**WHAT TO DO**
Write out exactly the lines that run from the one containing "Terms of Use and Privacy Notice (105, 2063)" to the end of the entries below, with both end lines included.

(Source data)

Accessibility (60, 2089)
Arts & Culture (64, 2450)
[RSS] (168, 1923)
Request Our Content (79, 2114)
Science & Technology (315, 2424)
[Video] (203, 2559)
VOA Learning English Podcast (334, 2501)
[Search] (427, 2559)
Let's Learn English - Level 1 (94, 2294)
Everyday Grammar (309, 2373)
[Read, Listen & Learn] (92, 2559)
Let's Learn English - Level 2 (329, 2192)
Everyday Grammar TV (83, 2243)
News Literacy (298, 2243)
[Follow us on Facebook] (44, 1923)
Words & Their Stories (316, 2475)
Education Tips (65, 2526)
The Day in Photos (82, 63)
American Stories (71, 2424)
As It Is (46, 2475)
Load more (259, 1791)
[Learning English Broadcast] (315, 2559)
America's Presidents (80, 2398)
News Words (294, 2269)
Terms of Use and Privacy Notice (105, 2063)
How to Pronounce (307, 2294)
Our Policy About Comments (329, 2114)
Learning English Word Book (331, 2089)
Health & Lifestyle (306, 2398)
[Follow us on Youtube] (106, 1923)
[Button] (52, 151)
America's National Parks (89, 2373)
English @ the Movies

**SOLUTION TO THE EXERCISE**
Terms of Use and Privacy Notice (105, 2063)
How to Pronounce (307, 2294)
Our Policy About Comments (329, 2114)
Learning English Word Book (331, 2089)
Health & Lifestyle (306, 2398)
[Follow us on Youtube] (106, 1923)
[Button] (52, 151)
America's National Parks (89, 2373)
English @ the Movies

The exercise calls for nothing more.